My father and my uncles would always get around to telling ghost stories, to the great delight of the children. My favorite story was of my father being attacked by a white ghost.

My father, Martin Madden, lived in Creagh, Ballyhean, and was courting my mother, Sabina Prendergast, from Clogher, Ballyglass, for three years before their marriage. They had just returned from a night of dancing at one of the local homes. After my father brought my mother to her gatekeeper’s house on the Clogher House property, he decided to take a shortcut home through the fields on that moonless night.

He approached the stone wall by the roadside and had put one leg over the wall when suddenly he was lifted into the air above the wall. For a few seconds he was carried by a white object. Then he was thrown in the air and landed on the ground.
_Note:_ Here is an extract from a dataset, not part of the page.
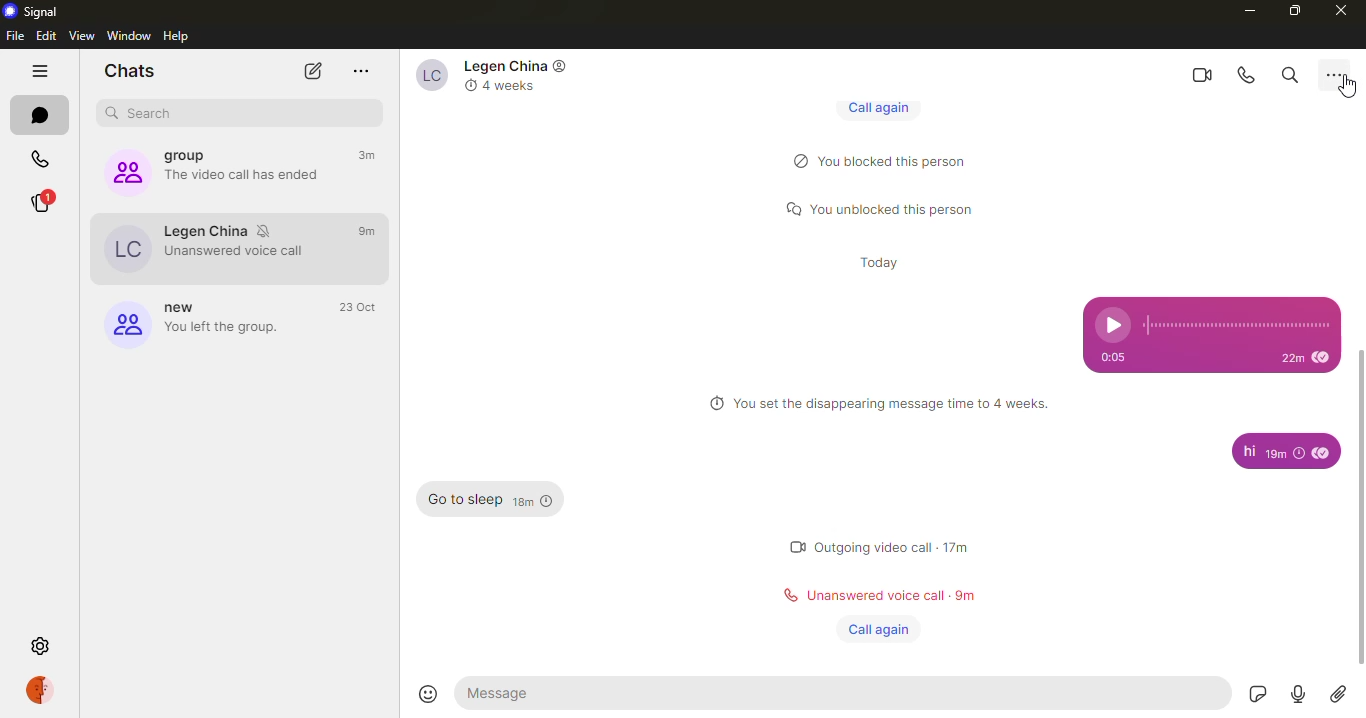  Describe the element at coordinates (202, 320) in the screenshot. I see `group` at that location.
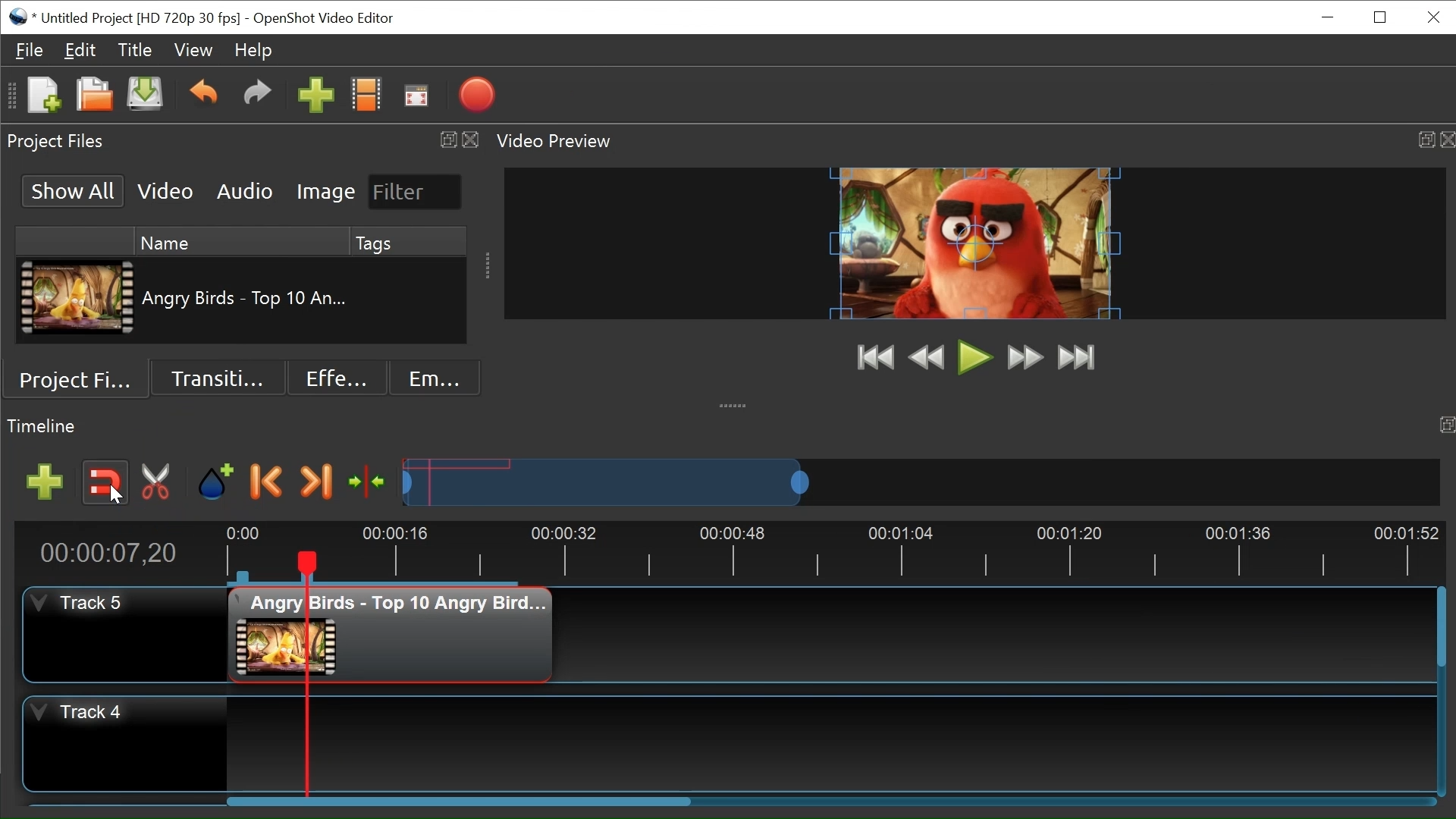  What do you see at coordinates (215, 483) in the screenshot?
I see `Marker` at bounding box center [215, 483].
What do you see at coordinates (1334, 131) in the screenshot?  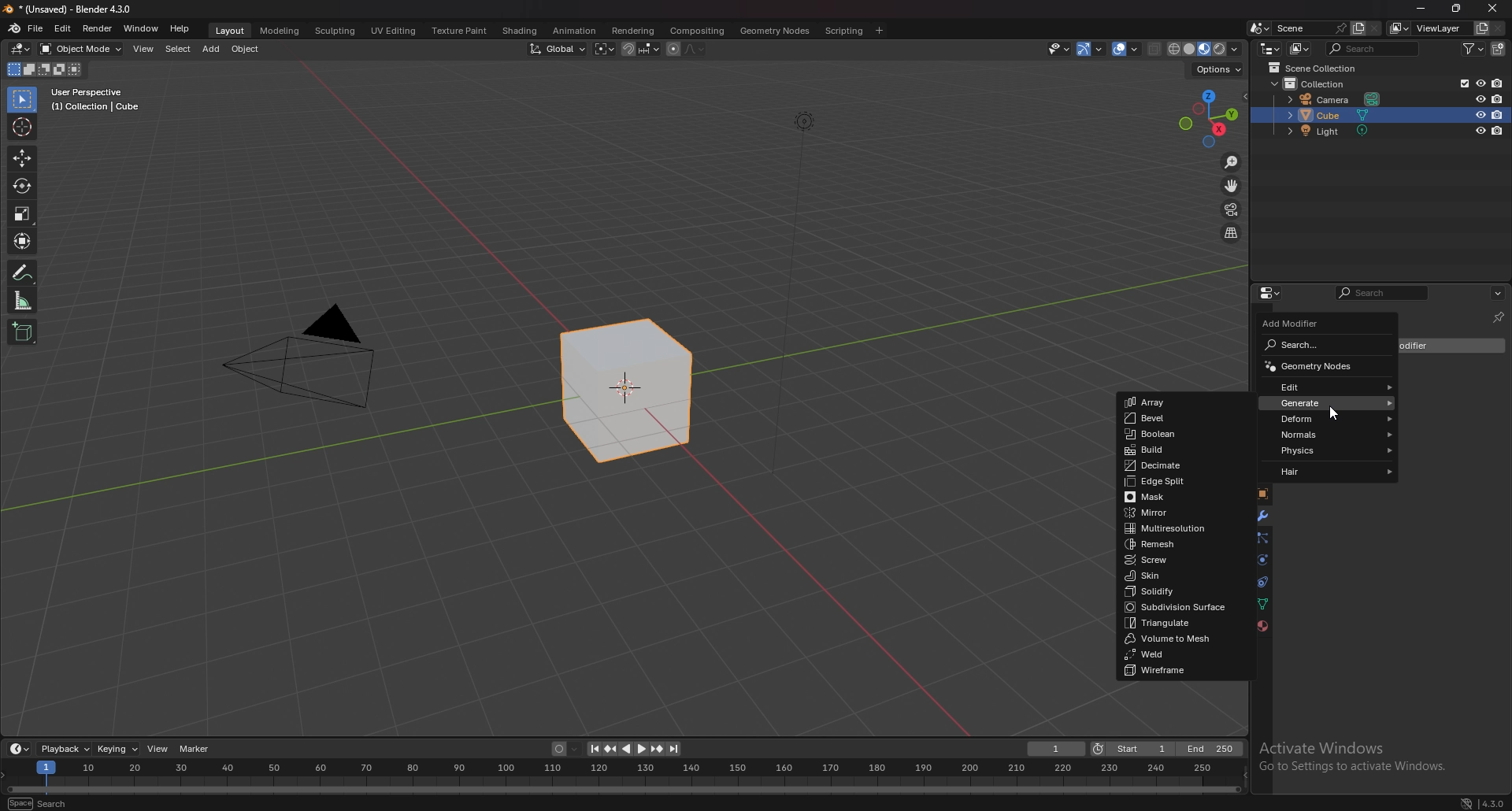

He turned around to see where the white ghost had gone. To his great surprise, there was a white donkey running off into the fields.

He realized what had happened: As my father started to climb the stone wall, the white donkey was sleeping on the other side. When my father’s boot had hit the donkey, it woke up and got to its feet, only to find someone sitting on his back. After a few steps the donkey had thrown my father off his back.

If my father hadn’t turned around to see the donkey, he probably would have sworn till his dying day that he was attacked by a white ghost on a moonless night in the fields of Clogher, County Mayo, Ireland.